City joins Davidsonville in clean up campaign
16 February 2016
Residents of Davidsonville in Roodepoort, in the City of Johannesburg’s Region C, turned out in large numbers on Monday February 15 to give spruce up their neighbourhood under the City’s Integrated Community Outreach Programme (ICOP).
Driven by the region’s Citizen Relationship and Urban Management (CRUM), the cleanup campaign also involved the participation of several City entities such as Johannesburg Metropolitan Police Department, Johannesburg Emergency Management Services, Johannesburg Water, Johannesburg Roads Agency, Johannesburg City Parks & Zoo, Pikitup, City Power as well as City departments such as Health and Social Development and Environmental Health.
The South African Police Service and South African Social Services Agency (SASSA) also lent a hand.
“What happens in our streets and our neighbourhood is in our hands,” Ward 71 Councillor Gert Niemand told a packed Davidsonville Recreational Centre before the start of the cleanup campaign. Community members, most of them clad in overalls and armed with pickaxes and shovels, started attacking the filth in every street corner in the neighbourhood.
Alien vegetation threatening to fall over the streets was rooted out, kerb inlets damaged by rainwater were fixed, street signs were improved and road markings repainted.
According to Cllr Niemand, the exercise was aimed at complementing the City’s service-delivery initiatives.
“Often when you do some work, there will be some corners that you will miss unintentionally. As grateful residents, we come in afterwards to attend to those small areas that the City missed out,” he explained.
Regional Director Mlamleli Belot and Ward Inspector Caroline Minnie assisted Cllr Niemand in directing the activities around the campaign.

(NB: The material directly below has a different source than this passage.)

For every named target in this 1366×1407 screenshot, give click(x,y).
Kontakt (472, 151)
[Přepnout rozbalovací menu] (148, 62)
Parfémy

Now and then they would be seen interacting with residents and attending to their concerns. Pensioner Margie Steenkamp wanted to know what she should do about her grandchildren whose young mother passed away last year. She was immediately put in touch with SASSA personnel.
Another resident, who refused to give his name, explained how his younger brother was abusing drugs and alcohol. Personnel representing Westview Clinic, which specialists in drug and alcohol rehabilitation, were at hand to take up the matter. Belot said service delivery was not only about picking up refuse or providing water and electricity.
“It’s also about attending to the inner needs of the people,” he said.
By midday, most parts of Davidsonville had been given a new lease of life. Trees had been pruned, several streets had new road markings, litter from the local park had been removed and certain parts of the area had been fumigated for rats and mosquitoes.